- [What this task involves]: Begin at the line below that has "Click the Nachname input field" and stop after the line that has "Given: Click the green $800 price badge". Please restate only those lines, word for word.

Segment Open

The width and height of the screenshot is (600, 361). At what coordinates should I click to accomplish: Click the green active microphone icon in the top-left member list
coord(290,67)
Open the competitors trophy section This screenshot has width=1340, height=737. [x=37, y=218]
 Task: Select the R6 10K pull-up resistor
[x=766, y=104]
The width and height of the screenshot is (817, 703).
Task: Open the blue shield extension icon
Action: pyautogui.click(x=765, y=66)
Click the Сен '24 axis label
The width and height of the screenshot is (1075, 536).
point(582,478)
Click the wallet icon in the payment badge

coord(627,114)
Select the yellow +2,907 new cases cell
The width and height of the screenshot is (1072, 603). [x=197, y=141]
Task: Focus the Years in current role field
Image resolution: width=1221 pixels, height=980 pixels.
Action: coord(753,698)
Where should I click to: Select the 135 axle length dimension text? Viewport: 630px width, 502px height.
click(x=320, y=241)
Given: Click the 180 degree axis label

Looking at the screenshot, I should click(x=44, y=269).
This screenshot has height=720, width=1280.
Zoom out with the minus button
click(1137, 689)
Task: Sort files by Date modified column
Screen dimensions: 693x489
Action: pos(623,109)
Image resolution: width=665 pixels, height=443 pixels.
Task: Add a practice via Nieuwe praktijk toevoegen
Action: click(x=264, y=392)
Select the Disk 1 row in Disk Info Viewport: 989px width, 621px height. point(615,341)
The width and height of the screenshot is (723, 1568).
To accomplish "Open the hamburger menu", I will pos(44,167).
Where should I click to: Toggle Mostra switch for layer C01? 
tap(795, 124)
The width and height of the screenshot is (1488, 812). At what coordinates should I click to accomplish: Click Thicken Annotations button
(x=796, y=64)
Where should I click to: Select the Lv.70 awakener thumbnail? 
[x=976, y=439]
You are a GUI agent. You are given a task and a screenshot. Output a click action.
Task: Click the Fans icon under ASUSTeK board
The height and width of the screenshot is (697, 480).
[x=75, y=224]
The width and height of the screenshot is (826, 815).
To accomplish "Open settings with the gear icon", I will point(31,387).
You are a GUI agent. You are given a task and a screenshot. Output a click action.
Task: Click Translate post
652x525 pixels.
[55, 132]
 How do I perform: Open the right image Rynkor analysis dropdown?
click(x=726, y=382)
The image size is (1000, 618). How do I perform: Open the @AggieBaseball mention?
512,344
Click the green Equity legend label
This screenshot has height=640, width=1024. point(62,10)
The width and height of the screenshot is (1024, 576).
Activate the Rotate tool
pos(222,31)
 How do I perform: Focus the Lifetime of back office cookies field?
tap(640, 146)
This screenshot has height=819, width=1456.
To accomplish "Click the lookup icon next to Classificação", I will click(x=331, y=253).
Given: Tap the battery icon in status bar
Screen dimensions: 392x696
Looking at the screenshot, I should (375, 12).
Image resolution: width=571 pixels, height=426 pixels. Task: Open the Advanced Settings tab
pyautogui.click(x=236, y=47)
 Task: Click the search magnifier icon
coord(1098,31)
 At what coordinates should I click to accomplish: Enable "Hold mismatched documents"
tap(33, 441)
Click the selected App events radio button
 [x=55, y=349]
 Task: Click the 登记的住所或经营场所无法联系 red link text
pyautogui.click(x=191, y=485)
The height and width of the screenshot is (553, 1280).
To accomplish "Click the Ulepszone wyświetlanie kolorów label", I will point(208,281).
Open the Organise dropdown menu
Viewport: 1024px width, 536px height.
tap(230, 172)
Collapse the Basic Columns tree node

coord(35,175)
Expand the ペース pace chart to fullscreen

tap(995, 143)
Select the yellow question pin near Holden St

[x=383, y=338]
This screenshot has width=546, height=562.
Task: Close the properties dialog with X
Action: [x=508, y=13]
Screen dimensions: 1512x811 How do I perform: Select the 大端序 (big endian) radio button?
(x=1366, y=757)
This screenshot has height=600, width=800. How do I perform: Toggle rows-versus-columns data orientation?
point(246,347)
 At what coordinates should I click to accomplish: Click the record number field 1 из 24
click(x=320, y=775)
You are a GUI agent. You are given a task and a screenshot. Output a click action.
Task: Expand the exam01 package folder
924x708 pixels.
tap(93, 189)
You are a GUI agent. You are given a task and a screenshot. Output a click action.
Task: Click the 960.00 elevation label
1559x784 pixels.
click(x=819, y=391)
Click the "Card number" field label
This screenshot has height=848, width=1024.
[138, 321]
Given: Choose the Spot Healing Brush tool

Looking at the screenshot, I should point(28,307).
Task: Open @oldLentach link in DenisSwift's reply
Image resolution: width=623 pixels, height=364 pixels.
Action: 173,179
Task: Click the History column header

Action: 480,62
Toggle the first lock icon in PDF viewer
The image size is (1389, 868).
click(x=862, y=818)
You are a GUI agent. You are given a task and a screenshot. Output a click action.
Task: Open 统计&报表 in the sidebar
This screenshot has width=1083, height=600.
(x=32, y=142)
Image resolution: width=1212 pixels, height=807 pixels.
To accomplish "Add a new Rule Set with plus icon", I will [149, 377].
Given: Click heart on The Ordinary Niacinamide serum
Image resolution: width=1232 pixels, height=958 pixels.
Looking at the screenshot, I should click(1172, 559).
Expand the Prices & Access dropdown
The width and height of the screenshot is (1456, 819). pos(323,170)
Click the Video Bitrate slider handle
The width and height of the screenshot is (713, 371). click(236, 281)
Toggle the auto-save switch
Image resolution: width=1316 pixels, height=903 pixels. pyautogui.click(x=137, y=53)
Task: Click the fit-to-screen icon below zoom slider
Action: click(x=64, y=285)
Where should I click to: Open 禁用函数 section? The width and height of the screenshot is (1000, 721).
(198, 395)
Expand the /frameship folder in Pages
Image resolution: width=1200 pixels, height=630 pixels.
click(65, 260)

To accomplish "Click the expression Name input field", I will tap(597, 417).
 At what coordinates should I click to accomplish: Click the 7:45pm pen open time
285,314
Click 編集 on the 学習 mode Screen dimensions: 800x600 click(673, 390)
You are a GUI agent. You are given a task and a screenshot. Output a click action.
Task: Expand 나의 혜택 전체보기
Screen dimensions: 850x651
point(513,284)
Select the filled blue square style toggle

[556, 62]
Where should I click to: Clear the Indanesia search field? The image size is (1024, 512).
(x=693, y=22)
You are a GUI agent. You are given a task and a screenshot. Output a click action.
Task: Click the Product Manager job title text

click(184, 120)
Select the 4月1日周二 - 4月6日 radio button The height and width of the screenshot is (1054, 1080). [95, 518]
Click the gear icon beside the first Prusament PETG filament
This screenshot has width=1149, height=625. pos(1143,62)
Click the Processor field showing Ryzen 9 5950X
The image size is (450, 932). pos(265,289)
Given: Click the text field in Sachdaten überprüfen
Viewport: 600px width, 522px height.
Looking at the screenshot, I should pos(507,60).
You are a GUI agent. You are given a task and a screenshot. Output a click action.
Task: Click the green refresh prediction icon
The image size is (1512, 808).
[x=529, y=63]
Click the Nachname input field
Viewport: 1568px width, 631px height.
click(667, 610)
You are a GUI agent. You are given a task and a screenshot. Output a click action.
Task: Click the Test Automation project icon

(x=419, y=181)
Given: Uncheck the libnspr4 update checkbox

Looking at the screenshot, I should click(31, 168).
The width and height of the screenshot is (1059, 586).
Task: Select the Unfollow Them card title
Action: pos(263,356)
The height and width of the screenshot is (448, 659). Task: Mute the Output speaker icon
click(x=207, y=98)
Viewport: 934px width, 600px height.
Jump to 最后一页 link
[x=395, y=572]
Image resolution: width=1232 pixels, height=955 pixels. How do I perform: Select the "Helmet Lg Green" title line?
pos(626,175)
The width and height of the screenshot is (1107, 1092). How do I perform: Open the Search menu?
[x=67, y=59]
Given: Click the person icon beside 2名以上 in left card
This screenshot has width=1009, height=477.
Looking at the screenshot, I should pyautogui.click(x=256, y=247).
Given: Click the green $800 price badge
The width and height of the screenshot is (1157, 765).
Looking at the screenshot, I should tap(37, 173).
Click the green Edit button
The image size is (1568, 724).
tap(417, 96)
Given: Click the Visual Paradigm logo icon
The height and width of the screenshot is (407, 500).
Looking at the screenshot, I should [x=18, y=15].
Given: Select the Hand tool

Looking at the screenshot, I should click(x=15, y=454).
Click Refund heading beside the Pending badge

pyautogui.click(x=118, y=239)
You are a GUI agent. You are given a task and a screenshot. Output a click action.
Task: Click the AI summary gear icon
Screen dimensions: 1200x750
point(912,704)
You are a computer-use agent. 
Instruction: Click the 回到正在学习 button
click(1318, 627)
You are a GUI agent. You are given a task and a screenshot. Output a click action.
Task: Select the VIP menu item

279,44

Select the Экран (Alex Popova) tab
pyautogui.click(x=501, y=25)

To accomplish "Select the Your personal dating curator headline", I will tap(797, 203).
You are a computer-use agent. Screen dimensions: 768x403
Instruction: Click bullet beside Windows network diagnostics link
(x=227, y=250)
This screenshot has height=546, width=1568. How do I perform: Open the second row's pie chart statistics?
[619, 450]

Segment Closed

- [Answer to this task]:
Click the Nachname input field
Viewport: 1568px width, 631px height.
click(667, 610)
You are a GUI agent. You are given a task and a screenshot. Output a click action.
Task: Click the Test Automation project icon

(x=419, y=181)
Given: Uncheck the libnspr4 update checkbox

Looking at the screenshot, I should click(31, 168).
The width and height of the screenshot is (1059, 586).
Task: Select the Unfollow Them card title
Action: pos(263,356)
The height and width of the screenshot is (448, 659). Task: Mute the Output speaker icon
click(x=207, y=98)
Viewport: 934px width, 600px height.
Jump to 最后一页 link
[x=395, y=572]
Image resolution: width=1232 pixels, height=955 pixels. How do I perform: Select the "Helmet Lg Green" title line?
pos(626,175)
The width and height of the screenshot is (1107, 1092). How do I perform: Open the Search menu?
[x=67, y=59]
Given: Click the person icon beside 2名以上 in left card
This screenshot has width=1009, height=477.
Looking at the screenshot, I should pyautogui.click(x=256, y=247).
Given: Click the green $800 price badge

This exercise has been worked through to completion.